Тармас сдержанно кивнул.
— Нашлось бы, и множество. Но, как я уже сказал, если что-то и сделало из нищего пастуха Джона уважаемого мистера Тармаса, владельца компании с годовым оборотом в полмиллиона фунтов, открывающего двери на площади Патерностер [49] так запросто, будто это портовый бордель, так это привычка доверять не цифрам, которые грамотные господа умело корябают в ведомостях и отчетах! Если чему-то в этом мире и можно верить, так собственным чувствам, — Тармас внушительно коснулся пальцем сперва уха, потом носа, потом правого глаза, — Они никогда не предадут, джентльмены, эти старые добрые чувства. Именно поэтому я привык всецело полагаться на них. Чем сложнее и ответственнее работа, тем больше причин сделать ее самолично.
Доктор Генри невольно улыбнулся.
— И как? Вы удовлетворены тем, что может предложить вашим коровам Новый Бангор?
— В полной мере. Если мне суждено когда-нибудь вырваться отсюда, клянусь, я продам половину своих коров, куплю несколько кораблей, под завязку нагружу их динамитом и отправлю сюда. Я превращу Новый Бангор в крошево из камня и песка. Даже если мне придется разориться из-за этого.
— Напрасная трата сил. Вы скорее пустите на дно Новозеландские острова, чем отыщите Новый Бангор. Кому, как не вам, знать о том, что он материален лишь для нас, его гостей?
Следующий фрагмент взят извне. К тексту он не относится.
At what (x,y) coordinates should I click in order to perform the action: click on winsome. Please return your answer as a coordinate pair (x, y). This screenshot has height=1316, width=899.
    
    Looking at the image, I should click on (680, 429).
— Плевать. Я все равно найду способ его уничтожить, даже если мне придется нанять лучших спиритуалистов, фокусников и ярмарочных ведьм. Ну что же, Доктор, нам готовиться к следующему номеру? Может, вы скажете пару слов об этой прекрасной даме, которая последние полчаса делает вид, будто находится в этой комнате в полном одиночестве? Она не очень словоохотлива, как я успел заметить, но ее присутствие, безусловно, интригует.